# How do you differentiate f(x)= (2 x^2 + 7 x - 2)/ (x cos x ) using the quotient rule?

Jun 20, 2016

See below.

#### Explanation:

This will also require a use of the product rule for the function in the denominator.

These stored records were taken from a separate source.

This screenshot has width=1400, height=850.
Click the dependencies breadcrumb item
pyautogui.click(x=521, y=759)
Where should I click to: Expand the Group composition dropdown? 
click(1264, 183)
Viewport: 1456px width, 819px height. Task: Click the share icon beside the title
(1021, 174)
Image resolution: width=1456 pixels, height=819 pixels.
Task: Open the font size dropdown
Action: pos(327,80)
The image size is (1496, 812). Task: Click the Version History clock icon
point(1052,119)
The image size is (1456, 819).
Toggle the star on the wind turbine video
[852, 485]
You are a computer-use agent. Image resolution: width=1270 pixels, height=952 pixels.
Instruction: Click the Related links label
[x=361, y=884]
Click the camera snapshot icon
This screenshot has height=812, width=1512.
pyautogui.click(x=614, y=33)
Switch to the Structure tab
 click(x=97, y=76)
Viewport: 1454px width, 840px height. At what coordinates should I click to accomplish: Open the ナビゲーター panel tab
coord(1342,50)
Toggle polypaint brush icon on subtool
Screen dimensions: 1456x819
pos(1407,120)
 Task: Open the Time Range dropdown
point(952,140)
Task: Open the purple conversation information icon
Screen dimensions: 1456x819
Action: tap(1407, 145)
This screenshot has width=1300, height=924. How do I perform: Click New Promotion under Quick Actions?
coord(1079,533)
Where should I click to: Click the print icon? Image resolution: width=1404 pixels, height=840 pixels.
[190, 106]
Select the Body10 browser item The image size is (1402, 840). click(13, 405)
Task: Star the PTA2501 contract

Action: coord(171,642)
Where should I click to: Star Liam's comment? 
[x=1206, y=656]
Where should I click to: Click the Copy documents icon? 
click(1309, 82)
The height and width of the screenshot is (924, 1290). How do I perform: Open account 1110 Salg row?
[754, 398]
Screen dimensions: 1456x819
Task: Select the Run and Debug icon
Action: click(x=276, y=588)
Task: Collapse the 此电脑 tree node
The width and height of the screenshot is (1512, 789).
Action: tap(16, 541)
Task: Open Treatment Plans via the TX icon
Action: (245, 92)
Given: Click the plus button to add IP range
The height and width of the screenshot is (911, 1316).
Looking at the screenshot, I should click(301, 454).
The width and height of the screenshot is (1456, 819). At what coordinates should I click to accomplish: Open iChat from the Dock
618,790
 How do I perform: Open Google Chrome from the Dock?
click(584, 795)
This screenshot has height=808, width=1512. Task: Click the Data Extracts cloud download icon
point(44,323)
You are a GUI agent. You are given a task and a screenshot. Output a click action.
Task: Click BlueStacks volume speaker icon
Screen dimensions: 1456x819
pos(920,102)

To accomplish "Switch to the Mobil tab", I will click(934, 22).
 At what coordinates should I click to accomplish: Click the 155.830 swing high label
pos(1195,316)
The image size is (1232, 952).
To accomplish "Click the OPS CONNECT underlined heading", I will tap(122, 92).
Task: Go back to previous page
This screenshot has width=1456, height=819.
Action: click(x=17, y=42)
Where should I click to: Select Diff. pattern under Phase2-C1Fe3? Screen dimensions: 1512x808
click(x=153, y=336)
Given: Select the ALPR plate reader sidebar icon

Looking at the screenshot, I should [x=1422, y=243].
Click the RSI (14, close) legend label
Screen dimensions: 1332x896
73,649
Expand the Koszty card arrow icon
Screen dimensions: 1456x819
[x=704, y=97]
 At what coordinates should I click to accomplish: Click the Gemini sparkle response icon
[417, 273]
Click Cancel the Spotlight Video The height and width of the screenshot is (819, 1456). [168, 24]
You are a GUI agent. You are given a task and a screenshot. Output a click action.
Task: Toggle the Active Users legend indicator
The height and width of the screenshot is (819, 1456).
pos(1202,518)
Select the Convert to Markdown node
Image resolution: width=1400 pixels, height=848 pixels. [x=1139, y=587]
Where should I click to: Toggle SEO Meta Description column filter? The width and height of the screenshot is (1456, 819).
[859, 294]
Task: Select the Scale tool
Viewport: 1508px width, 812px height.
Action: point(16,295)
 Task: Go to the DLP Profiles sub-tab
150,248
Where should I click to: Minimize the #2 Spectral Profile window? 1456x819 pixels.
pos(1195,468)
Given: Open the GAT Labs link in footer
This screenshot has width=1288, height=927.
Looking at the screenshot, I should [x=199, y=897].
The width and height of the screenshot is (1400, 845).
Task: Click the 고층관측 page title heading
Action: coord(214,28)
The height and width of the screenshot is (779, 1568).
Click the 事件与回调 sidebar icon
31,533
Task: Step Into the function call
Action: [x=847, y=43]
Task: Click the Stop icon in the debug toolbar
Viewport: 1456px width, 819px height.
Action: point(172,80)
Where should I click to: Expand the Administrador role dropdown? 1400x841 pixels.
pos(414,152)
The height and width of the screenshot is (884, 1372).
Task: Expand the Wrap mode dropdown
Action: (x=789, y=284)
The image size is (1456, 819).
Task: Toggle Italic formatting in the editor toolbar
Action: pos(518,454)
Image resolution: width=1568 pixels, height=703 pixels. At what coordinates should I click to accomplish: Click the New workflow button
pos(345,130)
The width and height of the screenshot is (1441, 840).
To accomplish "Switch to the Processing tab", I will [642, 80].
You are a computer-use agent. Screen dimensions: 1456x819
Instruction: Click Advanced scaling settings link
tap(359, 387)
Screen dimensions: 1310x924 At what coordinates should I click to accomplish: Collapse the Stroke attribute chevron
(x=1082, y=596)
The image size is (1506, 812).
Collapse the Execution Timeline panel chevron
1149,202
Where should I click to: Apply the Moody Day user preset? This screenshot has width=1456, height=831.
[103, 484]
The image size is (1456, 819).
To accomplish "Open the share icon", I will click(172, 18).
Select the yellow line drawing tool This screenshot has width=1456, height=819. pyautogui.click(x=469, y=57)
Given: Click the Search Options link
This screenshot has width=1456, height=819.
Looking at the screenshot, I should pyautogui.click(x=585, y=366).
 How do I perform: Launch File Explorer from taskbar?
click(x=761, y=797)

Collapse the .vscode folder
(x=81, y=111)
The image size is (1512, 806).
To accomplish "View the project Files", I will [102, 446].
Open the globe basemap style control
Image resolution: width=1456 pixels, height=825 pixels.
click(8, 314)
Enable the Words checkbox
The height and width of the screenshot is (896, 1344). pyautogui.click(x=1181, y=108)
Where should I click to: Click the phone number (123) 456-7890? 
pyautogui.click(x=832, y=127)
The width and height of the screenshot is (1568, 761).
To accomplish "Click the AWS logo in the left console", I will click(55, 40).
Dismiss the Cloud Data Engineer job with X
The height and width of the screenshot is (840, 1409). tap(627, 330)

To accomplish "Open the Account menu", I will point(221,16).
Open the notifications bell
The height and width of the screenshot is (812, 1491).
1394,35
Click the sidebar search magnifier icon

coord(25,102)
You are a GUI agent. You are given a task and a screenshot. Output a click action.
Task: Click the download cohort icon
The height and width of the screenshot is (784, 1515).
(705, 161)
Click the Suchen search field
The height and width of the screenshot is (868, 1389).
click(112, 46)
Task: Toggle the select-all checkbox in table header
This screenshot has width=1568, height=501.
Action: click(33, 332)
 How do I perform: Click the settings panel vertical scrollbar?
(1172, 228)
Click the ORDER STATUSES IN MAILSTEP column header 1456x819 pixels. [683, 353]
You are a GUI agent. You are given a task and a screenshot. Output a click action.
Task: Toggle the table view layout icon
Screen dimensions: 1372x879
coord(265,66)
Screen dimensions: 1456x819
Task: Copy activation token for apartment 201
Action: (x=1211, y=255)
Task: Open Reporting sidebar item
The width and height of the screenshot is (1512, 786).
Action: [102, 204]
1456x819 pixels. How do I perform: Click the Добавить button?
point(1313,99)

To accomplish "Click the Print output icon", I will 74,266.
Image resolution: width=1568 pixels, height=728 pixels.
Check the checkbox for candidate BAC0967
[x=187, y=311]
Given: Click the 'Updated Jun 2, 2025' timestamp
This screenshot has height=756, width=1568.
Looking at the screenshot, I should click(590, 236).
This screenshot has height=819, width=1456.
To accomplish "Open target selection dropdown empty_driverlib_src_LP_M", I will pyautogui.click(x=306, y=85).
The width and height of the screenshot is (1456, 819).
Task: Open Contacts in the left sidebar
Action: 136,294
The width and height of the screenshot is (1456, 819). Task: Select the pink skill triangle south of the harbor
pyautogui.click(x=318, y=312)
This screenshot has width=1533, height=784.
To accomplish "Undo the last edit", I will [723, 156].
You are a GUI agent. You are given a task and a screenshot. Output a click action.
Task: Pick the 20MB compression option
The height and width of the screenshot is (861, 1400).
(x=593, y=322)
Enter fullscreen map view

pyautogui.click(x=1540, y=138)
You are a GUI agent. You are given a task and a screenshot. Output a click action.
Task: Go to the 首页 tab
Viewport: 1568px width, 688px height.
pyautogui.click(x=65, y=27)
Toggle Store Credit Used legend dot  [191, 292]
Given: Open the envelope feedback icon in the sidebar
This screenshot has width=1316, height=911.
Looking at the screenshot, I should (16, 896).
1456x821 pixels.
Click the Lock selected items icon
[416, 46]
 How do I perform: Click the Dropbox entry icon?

The quotient rule states that for some function $h \left(x\right)$ that can be expressed as $f \frac{x}{g} \left(x\right)$, $h ' \left(x\right)$ is given by $\frac{f ' \left(x\right) g \left(x\right) - f \left(x\right) g ' \left(x\right)}{g \left(x\right)} ^ 2$

Using that idea we are going to need to find $f ' \left(x\right)$ and $g ' \left(x\right)$:
$f ' \left(x\right)$ is just $4 x + 7$ and $g ' \left(x\right)$ is $\cos x - x \sin x$

Substituting into the rule, the derivative is equal to:
$\frac{\left(4 x + 7\right) \left(x \cos x\right) - \left(2 {x}^{2} + 7 x - 2\right) \left(\cos x - x \sin x\right)}{x \cos x} ^ 2$

You can then simplify as required.

$\frac{d}{\mathrm{dx}} \left(f \left(x\right)\right) = \frac{\left(2 {x}^{2} + 2\right) \cdot \cos x + \left(2 {x}^{2} + 7 x - 2\right) x \cdot \sin x}{x \cdot \cos x} ^ 2$

#### Explanation:

The given equation is

$f \left(x\right) = \frac{2 {x}^{2} + 7 x - 2}{x \cdot \cos x}$

We use the formula for derivative of rational expression

$\frac{d}{\mathrm{dx}} \left(\frac{u}{v}\right) = \frac{v \cdot \frac{d}{\mathrm{dx}} \left(u\right) - u \cdot \frac{d}{\mathrm{dx}} \left(v\right)}{v} ^ 2$

$\frac{d}{\mathrm{dx}} \left(f \left(x\right)\right) = \frac{d}{\mathrm{dx}} \left(\frac{2 {x}^{2} + 7 x - 2}{x \cdot \cos x}\right) = \frac{\left(x \cdot \cos x\right) \cdot \frac{d}{\mathrm{dx}} \left(2 {x}^{2} + 7 x - 2\right) - \left(2 {x}^{2} + 7 x - 2\right) \cdot \frac{d}{\mathrm{dx}} \left(x \cdot \cos x\right)}{x \cdot \cos x} ^ 2$

$\frac{d}{\mathrm{dx}} \left(f \left(x\right)\right) = \frac{\left(x \cdot \cos x\right) \cdot \left(4 x + 7\right) - \left(2 {x}^{2} + 7 x - 2\right) \left(- x \cdot \sin x + \cos x\right)}{x \cdot \cos x} ^ 2$

We simplify at this point

$\frac{d}{\mathrm{dx}} \left(f \left(x\right)\right) = \frac{\left(4 {x}^{2} \cdot \cos x + 7 x \cdot \cos x\right) - \left(- 2 {x}^{3} \cdot \sin x - 7 {x}^{2} \cdot \sin x + 2 x \cdot \sin x + 2 {x}^{2} \cdot \cos x + 7 x \cdot \cos x - 2 \cdot \cos x\right)}{x \cdot \cos x} ^ 2$

$\frac{d}{\mathrm{dx}} \left(f \left(x\right)\right) = \frac{4 {x}^{2} \cdot \cos x + 7 x \cdot \cos x + 2 {x}^{3} \cdot \sin x + 7 {x}^{2} \cdot \sin x - 2 x \cdot \sin x - 2 {x}^{2} \cdot \cos x - 7 x \cdot \cos x + 2 \cdot \cos x}{x \cdot \cos x} ^ 2$

$\frac{d}{\mathrm{dx}} \left(f \left(x\right)\right) = \frac{\left(2 {x}^{2} + 2\right) \cdot \cos x + \left(2 {x}^{2} + 7 x - 2\right) x \cdot \sin x}{x \cdot \cos x} ^ 2$

God bless....I hope the explanation is useful.